The past few months I have participated in a few online ventures and it has opened my eyes wider to the incredible power of the public. The power of sharing.
Each of these examples are a bit different, so I’m going to explain how they worked and the results.
In the first example, Jalanda James rallied a bunch of bloggers to participate in reading and commenting on each others posts. When you have a group of 25-30 bloggers, that turns into a nice and steady stream each week for 5 weeks of comments. You’re gaining traffic, visibility and the visitors have the opportunity to share the posts on social media as well. In the first round I used one blog and in the second this blog. This way I brought more visitors to two of my blogs. As I left comments at all of their sites, my signature had my blog address and in some cases my latest post, driving even more people. What I gained from this experience was learning more about 25 other bloggers and the topics they write about as I read each of there posts and hopefully, visa versa. The more comments and shares, the more others may read as well and perhaps comment and share. A truly great idea and I will continue this with each new round.
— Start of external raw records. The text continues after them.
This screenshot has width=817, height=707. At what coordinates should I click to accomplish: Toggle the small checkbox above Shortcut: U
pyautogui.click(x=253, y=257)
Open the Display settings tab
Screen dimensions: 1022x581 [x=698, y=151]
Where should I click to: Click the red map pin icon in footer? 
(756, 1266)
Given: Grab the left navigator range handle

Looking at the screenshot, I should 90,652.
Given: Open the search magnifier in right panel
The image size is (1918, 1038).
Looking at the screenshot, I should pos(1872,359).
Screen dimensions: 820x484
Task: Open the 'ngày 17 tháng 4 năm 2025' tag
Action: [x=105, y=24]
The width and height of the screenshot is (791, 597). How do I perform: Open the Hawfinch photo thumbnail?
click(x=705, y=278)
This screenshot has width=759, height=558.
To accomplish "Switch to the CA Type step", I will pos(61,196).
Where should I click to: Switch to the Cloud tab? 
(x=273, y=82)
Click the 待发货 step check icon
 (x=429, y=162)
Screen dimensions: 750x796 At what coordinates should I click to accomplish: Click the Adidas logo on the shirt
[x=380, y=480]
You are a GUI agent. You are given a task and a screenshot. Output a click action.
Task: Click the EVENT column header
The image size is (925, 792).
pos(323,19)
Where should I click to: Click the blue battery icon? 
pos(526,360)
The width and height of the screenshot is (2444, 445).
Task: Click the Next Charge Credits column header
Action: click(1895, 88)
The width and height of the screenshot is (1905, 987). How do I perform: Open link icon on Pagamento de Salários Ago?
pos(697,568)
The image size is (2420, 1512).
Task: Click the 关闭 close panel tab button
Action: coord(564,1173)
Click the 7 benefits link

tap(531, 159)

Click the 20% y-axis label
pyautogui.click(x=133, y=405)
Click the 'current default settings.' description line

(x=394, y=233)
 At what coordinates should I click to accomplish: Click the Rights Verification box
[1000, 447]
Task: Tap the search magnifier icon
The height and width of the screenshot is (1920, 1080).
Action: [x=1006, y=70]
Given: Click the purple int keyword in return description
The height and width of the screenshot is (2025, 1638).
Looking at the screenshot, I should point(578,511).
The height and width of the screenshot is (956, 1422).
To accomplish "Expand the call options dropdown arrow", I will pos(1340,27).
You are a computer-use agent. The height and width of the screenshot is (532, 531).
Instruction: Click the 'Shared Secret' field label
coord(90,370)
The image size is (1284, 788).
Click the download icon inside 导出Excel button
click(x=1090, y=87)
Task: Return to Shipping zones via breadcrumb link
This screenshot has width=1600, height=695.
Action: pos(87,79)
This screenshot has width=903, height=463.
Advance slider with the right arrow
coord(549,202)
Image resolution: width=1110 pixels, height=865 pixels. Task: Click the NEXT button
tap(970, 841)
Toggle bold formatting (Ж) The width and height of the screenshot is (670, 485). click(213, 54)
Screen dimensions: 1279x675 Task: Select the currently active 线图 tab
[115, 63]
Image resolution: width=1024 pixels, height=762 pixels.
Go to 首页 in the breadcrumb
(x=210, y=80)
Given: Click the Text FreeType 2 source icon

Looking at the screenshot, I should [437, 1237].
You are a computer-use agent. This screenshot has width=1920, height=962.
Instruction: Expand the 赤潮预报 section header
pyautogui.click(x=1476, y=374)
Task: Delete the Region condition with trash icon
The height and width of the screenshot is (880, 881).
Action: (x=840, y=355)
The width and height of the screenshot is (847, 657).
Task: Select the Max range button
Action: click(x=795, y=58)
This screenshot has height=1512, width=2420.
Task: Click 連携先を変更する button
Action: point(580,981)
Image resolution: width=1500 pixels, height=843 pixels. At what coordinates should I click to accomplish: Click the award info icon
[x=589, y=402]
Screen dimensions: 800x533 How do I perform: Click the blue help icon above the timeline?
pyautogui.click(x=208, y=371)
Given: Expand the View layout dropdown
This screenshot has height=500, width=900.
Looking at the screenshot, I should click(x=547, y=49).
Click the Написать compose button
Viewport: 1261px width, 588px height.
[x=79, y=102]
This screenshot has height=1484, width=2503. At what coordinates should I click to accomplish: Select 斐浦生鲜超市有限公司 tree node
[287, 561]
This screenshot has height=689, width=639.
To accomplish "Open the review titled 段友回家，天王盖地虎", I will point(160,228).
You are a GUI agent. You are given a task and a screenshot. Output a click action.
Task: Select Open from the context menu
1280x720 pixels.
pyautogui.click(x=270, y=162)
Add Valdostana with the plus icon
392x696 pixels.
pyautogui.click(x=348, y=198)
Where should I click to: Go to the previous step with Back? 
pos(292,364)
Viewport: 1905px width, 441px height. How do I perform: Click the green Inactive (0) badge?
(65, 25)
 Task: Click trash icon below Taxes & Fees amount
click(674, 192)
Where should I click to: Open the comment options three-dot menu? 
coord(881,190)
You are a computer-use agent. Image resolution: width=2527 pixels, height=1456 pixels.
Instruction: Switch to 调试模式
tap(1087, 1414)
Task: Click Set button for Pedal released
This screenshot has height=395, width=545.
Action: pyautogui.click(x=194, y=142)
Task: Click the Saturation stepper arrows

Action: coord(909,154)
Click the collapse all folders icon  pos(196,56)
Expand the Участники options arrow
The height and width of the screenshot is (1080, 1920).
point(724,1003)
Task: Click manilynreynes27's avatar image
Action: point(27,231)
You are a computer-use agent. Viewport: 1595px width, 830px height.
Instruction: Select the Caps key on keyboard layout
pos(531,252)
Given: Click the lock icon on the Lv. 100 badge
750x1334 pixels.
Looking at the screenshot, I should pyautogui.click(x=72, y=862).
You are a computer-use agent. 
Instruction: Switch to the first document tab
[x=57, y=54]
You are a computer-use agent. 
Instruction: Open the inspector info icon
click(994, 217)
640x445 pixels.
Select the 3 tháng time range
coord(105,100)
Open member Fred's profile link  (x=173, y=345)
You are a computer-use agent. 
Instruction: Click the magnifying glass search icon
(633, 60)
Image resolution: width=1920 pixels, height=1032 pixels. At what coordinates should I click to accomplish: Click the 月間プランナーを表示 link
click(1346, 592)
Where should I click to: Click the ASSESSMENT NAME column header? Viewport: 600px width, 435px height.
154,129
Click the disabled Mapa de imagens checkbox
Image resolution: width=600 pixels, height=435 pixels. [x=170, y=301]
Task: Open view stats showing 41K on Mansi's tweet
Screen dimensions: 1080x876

In the next example, Mike Michalowicz rallies some of his email list followers to help promote the launch on his new book, The Pumpkin Plan. He writes to us and tells he’s going to create a private Facebook group for us and provides us with all sorts of usable content so we can Tweet, Post and Blog. After we read an advanced copy of the book, we were able to interact, ask questions, point out important passages and even write our own personal review. The “Buzz Warriors” took on a life of it’s own! Group people posting photos, videos and we all got to know each other and now will keep the group going and continue to help and support our fellow entrepreneurs. How this helped me? It drew more people to my pages and blog, made me laugh as some of the awesome and hilarious photos were posted, and united a group of entrepreneurs. It also gave a good guy like Mike, an amazing book launch!
The third example which I wrote about previously, was Chase: Mission Small Business. By following a Twitter hashtag stream, hundreds of small business owners all started helping each other get to the needed 250 votes to qualify to win $250K. I gained many new followers and met so many awesome small business owners as I looked at their profiles and websites.
So what is the conclusion: Instead of us all yelling to get noticed, how might we unite people to talk about us instead? How might we get our followers tweeting or posting without asking them to do so? What would get someone talking about you?